• _Task brief_: Set down each of the following items exactly as it appears.

* * * *

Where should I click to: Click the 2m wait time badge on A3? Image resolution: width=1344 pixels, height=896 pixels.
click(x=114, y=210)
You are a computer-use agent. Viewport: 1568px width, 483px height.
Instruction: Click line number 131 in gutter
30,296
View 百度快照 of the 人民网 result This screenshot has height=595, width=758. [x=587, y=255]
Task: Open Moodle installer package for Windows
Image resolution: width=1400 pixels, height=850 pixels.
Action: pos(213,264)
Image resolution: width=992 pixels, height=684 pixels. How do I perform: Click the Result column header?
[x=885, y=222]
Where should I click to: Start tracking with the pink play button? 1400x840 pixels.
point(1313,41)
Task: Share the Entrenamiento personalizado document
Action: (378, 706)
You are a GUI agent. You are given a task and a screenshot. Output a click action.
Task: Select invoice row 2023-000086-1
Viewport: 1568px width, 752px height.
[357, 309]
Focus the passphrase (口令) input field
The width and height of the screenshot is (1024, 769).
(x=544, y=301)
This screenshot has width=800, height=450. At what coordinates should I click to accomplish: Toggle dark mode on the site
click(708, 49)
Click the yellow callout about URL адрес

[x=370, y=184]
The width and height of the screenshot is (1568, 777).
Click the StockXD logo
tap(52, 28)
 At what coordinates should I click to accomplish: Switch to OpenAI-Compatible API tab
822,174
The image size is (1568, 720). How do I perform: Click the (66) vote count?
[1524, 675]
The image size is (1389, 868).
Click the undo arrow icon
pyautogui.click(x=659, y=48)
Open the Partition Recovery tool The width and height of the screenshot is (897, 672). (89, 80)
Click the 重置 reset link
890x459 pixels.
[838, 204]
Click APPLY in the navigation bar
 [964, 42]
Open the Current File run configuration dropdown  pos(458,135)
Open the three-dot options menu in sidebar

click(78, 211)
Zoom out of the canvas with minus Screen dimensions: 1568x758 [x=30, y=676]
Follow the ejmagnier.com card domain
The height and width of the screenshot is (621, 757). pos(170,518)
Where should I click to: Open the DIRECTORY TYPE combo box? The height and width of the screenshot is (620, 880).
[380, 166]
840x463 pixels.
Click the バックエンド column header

* * * *

• _Correct answer_:
Where should I click to: Click the 2m wait time badge on A3? Image resolution: width=1344 pixels, height=896 pixels.
click(x=114, y=210)
You are a computer-use agent. Viewport: 1568px width, 483px height.
Instruction: Click line number 131 in gutter
30,296
View 百度快照 of the 人民网 result This screenshot has height=595, width=758. [x=587, y=255]
Task: Open Moodle installer package for Windows
Image resolution: width=1400 pixels, height=850 pixels.
Action: pos(213,264)
Image resolution: width=992 pixels, height=684 pixels. How do I perform: Click the Result column header?
[x=885, y=222]
Where should I click to: Start tracking with the pink play button? 1400x840 pixels.
point(1313,41)
Task: Share the Entrenamiento personalizado document
Action: (378, 706)
You are a GUI agent. You are given a task and a screenshot. Output a click action.
Task: Select invoice row 2023-000086-1
Viewport: 1568px width, 752px height.
[357, 309]
Focus the passphrase (口令) input field
The width and height of the screenshot is (1024, 769).
(x=544, y=301)
This screenshot has width=800, height=450. At what coordinates should I click to accomplish: Toggle dark mode on the site
click(708, 49)
Click the yellow callout about URL адрес

[x=370, y=184]
The width and height of the screenshot is (1568, 777).
Click the StockXD logo
tap(52, 28)
 At what coordinates should I click to accomplish: Switch to OpenAI-Compatible API tab
822,174
The image size is (1568, 720). How do I perform: Click the (66) vote count?
[1524, 675]
The image size is (1389, 868).
Click the undo arrow icon
pyautogui.click(x=659, y=48)
Open the Partition Recovery tool The width and height of the screenshot is (897, 672). (89, 80)
Click the 重置 reset link
890x459 pixels.
[838, 204]
Click APPLY in the navigation bar
 [964, 42]
Open the Current File run configuration dropdown  pos(458,135)
Open the three-dot options menu in sidebar

click(78, 211)
Zoom out of the canvas with minus Screen dimensions: 1568x758 [x=30, y=676]
Follow the ejmagnier.com card domain
The height and width of the screenshot is (621, 757). pos(170,518)
Where should I click to: Open the DIRECTORY TYPE combo box? The height and width of the screenshot is (620, 880).
[380, 166]
840x463 pixels.
Click the バックエンド column header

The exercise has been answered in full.